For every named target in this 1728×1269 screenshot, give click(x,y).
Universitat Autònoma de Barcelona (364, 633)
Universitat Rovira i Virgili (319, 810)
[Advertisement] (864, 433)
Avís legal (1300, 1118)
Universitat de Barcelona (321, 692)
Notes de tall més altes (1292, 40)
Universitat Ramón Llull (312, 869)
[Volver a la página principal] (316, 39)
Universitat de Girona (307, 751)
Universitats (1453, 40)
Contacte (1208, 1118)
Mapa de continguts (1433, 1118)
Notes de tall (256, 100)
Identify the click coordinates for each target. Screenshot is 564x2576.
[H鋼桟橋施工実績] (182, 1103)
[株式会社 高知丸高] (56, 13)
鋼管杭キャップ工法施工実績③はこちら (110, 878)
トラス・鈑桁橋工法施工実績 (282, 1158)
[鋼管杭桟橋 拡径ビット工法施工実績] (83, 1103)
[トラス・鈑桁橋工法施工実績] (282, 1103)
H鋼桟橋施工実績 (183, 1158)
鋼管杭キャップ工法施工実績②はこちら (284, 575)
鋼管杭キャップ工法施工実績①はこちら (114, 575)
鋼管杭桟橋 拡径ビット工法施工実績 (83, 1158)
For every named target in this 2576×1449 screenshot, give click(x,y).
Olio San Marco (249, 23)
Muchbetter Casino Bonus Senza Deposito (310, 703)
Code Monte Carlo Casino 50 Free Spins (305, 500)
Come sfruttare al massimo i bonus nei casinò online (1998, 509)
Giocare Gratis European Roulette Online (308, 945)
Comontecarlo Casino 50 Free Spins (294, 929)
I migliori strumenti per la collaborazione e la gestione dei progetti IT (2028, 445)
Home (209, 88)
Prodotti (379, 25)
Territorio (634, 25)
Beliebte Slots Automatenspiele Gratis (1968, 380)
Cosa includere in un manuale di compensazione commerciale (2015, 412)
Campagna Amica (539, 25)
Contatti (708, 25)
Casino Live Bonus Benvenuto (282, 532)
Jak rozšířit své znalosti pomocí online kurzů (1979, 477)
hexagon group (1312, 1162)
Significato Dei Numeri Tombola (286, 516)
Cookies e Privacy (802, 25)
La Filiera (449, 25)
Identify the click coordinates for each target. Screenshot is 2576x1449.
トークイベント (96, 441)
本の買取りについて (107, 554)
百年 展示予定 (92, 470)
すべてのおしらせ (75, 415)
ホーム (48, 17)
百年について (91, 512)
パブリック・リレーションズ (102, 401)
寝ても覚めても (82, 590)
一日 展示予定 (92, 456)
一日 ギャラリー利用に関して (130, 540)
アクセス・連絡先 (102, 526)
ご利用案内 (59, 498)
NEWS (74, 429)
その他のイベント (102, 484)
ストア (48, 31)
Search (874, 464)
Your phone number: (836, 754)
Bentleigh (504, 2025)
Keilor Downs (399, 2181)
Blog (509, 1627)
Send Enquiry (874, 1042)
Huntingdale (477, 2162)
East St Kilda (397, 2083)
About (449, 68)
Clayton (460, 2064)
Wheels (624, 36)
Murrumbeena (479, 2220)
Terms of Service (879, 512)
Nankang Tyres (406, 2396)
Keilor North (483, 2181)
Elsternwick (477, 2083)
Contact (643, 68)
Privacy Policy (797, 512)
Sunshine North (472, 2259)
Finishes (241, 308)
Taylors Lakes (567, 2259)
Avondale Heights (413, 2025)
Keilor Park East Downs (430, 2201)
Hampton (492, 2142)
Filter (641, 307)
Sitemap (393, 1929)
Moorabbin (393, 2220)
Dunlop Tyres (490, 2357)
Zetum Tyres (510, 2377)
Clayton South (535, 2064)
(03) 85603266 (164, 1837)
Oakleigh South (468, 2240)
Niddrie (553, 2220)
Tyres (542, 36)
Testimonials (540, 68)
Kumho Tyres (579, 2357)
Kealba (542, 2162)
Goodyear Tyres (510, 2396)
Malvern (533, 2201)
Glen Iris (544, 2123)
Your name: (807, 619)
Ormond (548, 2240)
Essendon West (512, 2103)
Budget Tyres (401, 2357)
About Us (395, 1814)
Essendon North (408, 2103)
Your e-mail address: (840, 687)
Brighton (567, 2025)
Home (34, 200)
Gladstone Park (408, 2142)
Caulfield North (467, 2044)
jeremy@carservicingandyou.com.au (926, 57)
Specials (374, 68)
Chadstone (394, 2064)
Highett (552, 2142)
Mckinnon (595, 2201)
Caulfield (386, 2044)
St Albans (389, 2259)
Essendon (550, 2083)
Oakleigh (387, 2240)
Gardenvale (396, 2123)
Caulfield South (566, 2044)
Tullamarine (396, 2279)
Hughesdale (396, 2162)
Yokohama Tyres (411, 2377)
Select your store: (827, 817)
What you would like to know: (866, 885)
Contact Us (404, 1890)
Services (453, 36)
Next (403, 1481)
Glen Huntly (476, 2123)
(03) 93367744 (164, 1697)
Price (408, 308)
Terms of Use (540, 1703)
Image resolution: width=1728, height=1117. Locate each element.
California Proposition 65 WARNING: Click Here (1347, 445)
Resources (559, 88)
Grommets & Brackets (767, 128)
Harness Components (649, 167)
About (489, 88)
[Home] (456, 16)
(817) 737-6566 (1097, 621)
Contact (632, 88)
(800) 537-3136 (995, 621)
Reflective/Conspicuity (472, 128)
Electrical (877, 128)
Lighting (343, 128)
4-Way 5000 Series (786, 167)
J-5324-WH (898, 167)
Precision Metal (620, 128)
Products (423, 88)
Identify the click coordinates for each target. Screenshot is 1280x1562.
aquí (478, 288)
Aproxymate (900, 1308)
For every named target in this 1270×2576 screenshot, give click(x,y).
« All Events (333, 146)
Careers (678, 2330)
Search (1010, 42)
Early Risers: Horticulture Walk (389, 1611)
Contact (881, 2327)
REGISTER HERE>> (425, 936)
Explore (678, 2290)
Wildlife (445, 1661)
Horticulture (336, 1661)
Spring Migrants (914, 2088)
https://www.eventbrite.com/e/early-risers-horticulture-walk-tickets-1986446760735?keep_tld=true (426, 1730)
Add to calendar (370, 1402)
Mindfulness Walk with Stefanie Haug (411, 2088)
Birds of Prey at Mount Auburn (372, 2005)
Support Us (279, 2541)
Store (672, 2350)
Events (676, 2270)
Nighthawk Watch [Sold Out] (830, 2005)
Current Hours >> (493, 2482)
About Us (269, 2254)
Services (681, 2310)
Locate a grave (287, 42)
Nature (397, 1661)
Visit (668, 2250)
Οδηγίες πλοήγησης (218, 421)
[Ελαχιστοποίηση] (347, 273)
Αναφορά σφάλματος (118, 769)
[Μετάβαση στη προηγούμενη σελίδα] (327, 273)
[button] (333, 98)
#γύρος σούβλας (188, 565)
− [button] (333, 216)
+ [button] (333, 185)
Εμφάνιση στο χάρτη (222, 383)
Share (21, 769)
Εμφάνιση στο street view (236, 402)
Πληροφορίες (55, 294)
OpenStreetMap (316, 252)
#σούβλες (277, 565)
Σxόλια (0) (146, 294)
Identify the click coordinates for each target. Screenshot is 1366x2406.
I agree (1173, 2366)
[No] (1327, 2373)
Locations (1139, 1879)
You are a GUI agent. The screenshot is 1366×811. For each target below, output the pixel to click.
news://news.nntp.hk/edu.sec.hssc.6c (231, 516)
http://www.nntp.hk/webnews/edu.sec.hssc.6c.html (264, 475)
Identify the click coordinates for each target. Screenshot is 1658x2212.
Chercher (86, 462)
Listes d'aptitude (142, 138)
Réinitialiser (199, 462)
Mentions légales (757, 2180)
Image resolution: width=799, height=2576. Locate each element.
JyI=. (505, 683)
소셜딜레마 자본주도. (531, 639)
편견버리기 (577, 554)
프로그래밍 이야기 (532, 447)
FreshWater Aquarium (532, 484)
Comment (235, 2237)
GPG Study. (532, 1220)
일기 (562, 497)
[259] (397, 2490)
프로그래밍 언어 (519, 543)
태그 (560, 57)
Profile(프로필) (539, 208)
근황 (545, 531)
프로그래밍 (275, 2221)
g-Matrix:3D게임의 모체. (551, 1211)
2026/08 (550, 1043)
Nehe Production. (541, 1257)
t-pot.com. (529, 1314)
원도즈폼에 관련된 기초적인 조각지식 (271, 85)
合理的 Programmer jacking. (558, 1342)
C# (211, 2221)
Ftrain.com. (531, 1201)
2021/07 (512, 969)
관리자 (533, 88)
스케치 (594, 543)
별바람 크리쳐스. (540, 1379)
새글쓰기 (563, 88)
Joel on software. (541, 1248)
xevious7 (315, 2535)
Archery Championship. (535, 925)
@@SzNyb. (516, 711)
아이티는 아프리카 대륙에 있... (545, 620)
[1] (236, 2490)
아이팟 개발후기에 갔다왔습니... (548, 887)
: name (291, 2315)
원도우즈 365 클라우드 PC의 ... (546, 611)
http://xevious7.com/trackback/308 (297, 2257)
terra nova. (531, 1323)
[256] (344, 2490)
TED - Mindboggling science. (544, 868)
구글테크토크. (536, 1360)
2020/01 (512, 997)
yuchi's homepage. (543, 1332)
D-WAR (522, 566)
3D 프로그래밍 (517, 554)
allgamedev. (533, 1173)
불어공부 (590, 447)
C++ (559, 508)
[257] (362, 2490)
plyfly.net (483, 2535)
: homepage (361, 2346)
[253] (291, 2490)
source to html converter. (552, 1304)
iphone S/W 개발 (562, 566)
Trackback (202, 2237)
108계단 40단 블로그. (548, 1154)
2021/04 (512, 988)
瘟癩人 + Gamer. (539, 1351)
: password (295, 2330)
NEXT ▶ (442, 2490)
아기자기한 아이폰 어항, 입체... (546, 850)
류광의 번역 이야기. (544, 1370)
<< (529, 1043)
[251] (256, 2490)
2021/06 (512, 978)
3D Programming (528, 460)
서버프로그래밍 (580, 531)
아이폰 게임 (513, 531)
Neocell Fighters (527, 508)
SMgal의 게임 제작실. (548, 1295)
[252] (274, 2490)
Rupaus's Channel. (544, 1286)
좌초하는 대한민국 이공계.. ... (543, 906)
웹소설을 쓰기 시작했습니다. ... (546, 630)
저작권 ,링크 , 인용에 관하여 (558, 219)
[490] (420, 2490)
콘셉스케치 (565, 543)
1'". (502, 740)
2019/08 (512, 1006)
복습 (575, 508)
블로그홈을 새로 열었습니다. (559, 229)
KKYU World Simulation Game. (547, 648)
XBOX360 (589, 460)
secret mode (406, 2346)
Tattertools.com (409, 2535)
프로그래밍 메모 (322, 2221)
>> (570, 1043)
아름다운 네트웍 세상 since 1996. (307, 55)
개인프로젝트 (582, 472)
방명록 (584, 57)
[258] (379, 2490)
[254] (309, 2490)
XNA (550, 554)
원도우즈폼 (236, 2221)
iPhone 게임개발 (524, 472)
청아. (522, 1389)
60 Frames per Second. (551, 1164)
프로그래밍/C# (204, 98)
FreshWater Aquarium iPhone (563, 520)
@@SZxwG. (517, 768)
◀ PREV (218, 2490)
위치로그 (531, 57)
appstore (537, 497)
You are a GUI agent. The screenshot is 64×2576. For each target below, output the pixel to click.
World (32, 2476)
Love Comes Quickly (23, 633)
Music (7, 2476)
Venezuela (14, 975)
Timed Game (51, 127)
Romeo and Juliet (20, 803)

---------------

> ACTION ITEM
The range runs from the line above containing "Wildlife (445, 1661)" to the line containing "news://news.nntp.hk/edu.sec.hssc.6c (231, 516)", inclusive. Restate those lines word for word and no others.

> ANSWER BOX
Wildlife (445, 1661)
Horticulture (336, 1661)
Spring Migrants (914, 2088)
https://www.eventbrite.com/e/early-risers-horticulture-walk-tickets-1986446760735?keep_tld=true (426, 1730)
Add to calendar (370, 1402)
Mindfulness Walk with Stefanie Haug (411, 2088)
Birds of Prey at Mount Auburn (372, 2005)
Support Us (279, 2541)
Store (672, 2350)
Events (676, 2270)
Nighthawk Watch [Sold Out] (830, 2005)
Current Hours >> (493, 2482)
About Us (269, 2254)
Services (681, 2310)
Locate a grave (287, 42)
Nature (397, 1661)
Visit (668, 2250)
Οδηγίες πλοήγησης (218, 421)
[Ελαχιστοποίηση] (347, 273)
Αναφορά σφάλματος (118, 769)
[Μετάβαση στη προηγούμενη σελίδα] (327, 273)
[button] (333, 98)
#γύρος σούβλας (188, 565)
− [button] (333, 216)
+ [button] (333, 185)
Εμφάνιση στο χάρτη (222, 383)
Share (21, 769)
Εμφάνιση στο street view (236, 402)
Πληροφορίες (55, 294)
OpenStreetMap (316, 252)
#σούβλες (277, 565)
Σxόλια (0) (146, 294)
Identify the click coordinates for each target. Screenshot is 1366x2406.
I agree (1173, 2366)
[No] (1327, 2373)
Locations (1139, 1879)
You are a GUI agent. The screenshot is 1366×811. For each target below, output the pixel to click.
news://news.nntp.hk/edu.sec.hssc.6c (231, 516)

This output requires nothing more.